■ Set problem ■
Swap "terminal" for "console" in the material, from its first line through the line containing "coord(173,319)". Return only those lines, with everything else unchanged.

======

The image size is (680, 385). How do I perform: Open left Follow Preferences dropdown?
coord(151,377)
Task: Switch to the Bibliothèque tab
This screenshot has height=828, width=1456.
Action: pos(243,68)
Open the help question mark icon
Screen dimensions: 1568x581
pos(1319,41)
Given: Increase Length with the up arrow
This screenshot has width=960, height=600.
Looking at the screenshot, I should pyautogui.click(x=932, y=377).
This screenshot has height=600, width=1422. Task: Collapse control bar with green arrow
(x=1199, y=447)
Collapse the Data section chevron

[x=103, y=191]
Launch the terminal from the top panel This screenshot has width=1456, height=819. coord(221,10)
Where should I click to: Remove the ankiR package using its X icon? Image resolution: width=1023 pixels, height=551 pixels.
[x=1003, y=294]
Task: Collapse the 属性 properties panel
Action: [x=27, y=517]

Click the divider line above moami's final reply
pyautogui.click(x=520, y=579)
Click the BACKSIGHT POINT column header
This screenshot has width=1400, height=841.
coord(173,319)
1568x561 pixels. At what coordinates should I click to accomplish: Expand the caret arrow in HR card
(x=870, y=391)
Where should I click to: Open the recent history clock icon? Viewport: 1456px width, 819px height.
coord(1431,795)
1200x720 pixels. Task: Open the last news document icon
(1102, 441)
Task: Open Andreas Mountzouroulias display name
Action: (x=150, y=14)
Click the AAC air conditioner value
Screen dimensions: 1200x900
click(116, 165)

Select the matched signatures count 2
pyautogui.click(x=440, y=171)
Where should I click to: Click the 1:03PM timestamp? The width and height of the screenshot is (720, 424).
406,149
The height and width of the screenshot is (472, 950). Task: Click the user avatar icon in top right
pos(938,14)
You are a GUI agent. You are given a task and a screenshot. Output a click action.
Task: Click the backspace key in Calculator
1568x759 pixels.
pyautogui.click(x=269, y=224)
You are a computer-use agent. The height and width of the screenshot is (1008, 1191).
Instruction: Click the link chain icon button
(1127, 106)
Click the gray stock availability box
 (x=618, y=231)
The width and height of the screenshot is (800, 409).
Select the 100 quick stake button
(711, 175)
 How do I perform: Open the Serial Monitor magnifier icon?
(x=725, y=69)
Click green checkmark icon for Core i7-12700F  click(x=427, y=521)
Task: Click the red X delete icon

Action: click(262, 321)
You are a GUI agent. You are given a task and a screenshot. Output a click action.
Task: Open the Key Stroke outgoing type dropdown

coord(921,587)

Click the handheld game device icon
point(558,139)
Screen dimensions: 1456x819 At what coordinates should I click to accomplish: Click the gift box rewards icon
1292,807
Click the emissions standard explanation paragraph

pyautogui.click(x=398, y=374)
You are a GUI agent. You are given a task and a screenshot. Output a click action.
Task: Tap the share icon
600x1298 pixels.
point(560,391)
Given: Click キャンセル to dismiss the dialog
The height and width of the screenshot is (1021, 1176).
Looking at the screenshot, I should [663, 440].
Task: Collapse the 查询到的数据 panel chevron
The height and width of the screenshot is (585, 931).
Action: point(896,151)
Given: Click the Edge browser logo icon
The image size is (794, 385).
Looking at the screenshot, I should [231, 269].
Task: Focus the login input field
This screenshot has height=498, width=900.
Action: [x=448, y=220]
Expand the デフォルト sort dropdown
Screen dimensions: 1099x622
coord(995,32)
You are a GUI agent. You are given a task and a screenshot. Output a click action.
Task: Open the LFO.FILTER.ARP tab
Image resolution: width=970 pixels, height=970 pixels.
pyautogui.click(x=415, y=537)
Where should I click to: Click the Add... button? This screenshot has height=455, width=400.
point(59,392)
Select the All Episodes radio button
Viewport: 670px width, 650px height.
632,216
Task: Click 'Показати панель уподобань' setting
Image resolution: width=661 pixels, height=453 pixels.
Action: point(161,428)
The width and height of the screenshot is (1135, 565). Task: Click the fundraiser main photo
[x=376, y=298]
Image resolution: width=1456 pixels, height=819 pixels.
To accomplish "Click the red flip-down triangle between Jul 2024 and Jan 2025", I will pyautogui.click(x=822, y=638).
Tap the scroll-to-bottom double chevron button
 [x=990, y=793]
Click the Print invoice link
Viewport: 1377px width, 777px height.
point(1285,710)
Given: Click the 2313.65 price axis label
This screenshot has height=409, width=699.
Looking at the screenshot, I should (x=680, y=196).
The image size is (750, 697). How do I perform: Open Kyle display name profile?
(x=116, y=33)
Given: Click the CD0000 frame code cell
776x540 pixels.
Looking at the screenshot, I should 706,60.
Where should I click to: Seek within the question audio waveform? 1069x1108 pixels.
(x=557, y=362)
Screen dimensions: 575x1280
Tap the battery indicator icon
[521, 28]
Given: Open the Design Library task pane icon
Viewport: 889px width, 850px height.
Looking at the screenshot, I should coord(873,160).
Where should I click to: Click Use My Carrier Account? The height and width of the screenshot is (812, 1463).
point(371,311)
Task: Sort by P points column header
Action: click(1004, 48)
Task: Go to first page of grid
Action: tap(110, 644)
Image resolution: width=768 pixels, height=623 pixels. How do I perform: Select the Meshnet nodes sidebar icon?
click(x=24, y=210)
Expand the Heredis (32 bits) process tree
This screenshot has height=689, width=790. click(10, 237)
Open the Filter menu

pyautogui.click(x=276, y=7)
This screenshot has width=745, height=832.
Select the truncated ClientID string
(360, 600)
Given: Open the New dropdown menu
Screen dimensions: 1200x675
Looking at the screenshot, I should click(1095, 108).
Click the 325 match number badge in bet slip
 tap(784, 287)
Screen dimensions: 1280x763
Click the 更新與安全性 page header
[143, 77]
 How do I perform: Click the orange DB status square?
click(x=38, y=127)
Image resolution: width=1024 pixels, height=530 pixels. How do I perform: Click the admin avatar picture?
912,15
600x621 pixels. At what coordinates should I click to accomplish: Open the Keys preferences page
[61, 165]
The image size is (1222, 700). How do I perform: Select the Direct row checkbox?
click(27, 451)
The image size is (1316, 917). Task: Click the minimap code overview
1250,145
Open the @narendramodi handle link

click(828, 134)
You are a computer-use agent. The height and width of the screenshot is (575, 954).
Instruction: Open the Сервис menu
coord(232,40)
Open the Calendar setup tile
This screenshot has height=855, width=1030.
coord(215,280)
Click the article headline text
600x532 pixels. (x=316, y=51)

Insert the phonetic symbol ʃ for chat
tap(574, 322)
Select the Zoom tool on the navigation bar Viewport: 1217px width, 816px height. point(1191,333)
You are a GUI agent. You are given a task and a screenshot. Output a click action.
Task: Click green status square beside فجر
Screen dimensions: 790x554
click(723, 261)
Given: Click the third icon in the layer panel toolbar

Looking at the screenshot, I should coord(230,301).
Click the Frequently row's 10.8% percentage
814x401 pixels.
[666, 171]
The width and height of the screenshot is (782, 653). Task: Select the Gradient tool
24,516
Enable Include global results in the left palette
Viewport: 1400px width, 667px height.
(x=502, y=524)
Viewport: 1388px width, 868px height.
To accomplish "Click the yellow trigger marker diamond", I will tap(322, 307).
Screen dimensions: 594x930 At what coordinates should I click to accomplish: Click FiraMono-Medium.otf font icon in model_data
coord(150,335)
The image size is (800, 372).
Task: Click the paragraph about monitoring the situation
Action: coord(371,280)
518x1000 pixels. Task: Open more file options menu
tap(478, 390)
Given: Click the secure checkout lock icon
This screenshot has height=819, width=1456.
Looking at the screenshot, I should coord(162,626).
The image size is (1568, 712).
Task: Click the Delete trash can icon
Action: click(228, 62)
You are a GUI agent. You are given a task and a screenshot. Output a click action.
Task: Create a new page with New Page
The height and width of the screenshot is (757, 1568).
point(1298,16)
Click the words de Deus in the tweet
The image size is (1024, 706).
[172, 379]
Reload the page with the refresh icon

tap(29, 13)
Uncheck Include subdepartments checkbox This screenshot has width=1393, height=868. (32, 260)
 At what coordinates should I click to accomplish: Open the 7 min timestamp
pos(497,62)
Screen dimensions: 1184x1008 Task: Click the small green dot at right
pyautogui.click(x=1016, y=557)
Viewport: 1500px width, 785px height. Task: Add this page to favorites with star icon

======

■ Answer to this problem ■
The image size is (680, 385). How do I perform: Open left Follow Preferences dropdown?
coord(151,377)
Task: Switch to the Bibliothèque tab
This screenshot has height=828, width=1456.
Action: pos(243,68)
Open the help question mark icon
Screen dimensions: 1568x581
pos(1319,41)
Given: Increase Length with the up arrow
This screenshot has width=960, height=600.
Looking at the screenshot, I should pyautogui.click(x=932, y=377).
This screenshot has height=600, width=1422. Task: Collapse control bar with green arrow
(x=1199, y=447)
Collapse the Data section chevron

[x=103, y=191]
Launch the console from the top panel This screenshot has width=1456, height=819. coord(221,10)
Where should I click to: Remove the ankiR package using its X icon? Image resolution: width=1023 pixels, height=551 pixels.
[x=1003, y=294]
Task: Collapse the 属性 properties panel
Action: [x=27, y=517]

Click the divider line above moami's final reply
pyautogui.click(x=520, y=579)
Click the BACKSIGHT POINT column header
This screenshot has width=1400, height=841.
coord(173,319)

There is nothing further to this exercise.